Here's how to manually calculate the amount of memory required. This is most efficient but error-prone.
int a = 5;
char* ch1 = "Book";
int intVarSize = 11; // assumes 32-bit integer, in decimal, with possible leading -
int newStringLen = strlen(ch1) + intVarSize + 1; // 1 for the null terminator
char* ch2 = malloc(newStringLen);
if (ch2 == 0) { exit 1; }
snprintf(ch2, intVarSize, "%s%i", ch1, a);
ch2 now contains the combined text.
Alternatively, and slightly less tricky and also prettier (but less efficient) you can also do a 'trial run' of printf to get the required length:
int a = 5;
char* ch1 = "Book";
// do a trial run of snprintf with max length set to zero - this returns the number of bytes printed, but does not include the one byte null terminator (so add 1)
int newStringLen = 1 + snprintf(0, 0, "%s%i", ch1, a);
char* ch2 = malloc(newStringLen);
if (ch2 == 0) { exit 1; }
// do the actual printf with real parameters.
snprintf(ch2, newStringLen, "%s%i", ch1, a);
if your platform includes asprintf, then this is a lot easier, since asprintf automatically allocates the correct amount of memory for your new string.
int a = 5;
char* ch1 = "Book";
char* ch2;
asprintf(ch2, "%s%i", ch1, a);
ch2 now contains the combined text.
c++ is much less fiddly, but I'll leave that to others to describe.

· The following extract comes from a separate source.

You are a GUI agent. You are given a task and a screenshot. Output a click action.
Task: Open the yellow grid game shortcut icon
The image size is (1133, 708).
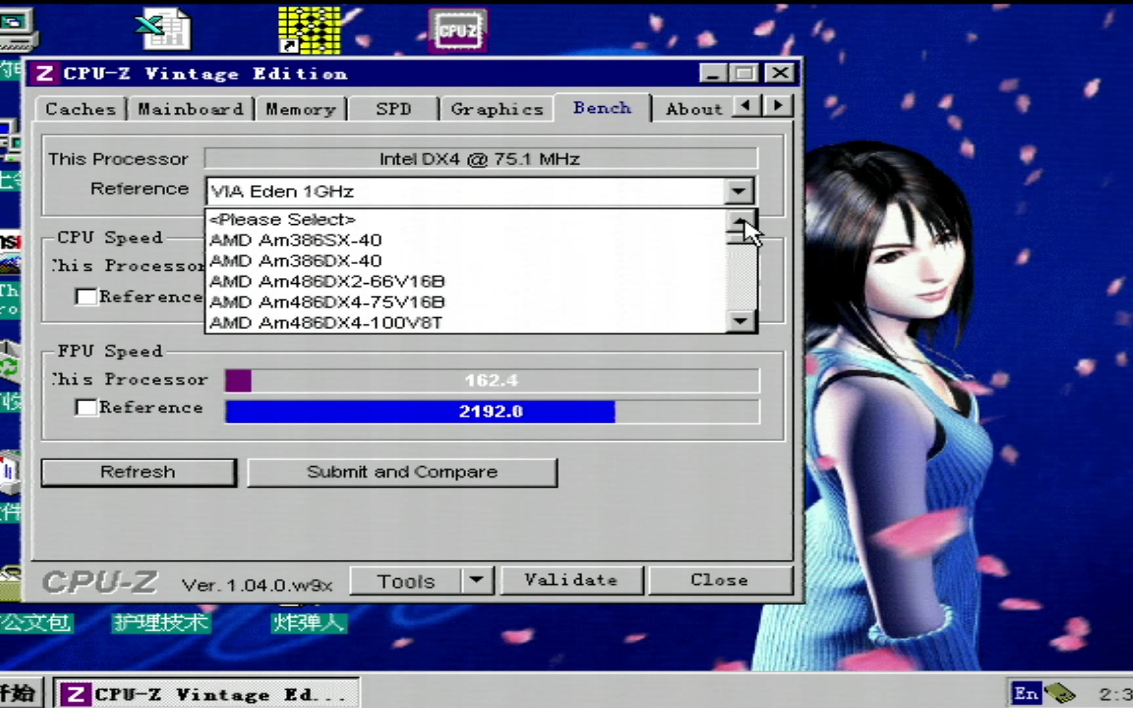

You need to create another string large enough to hold the original string followed by the number (i.e. append the character corresponding to each digit of the number to this new string).
Try this out:
char *tmp = new char [ stelen(original) ];
itoa(integer,intString,10);
output = strcat(tmp,intString);
//use output string
delete [] tmp;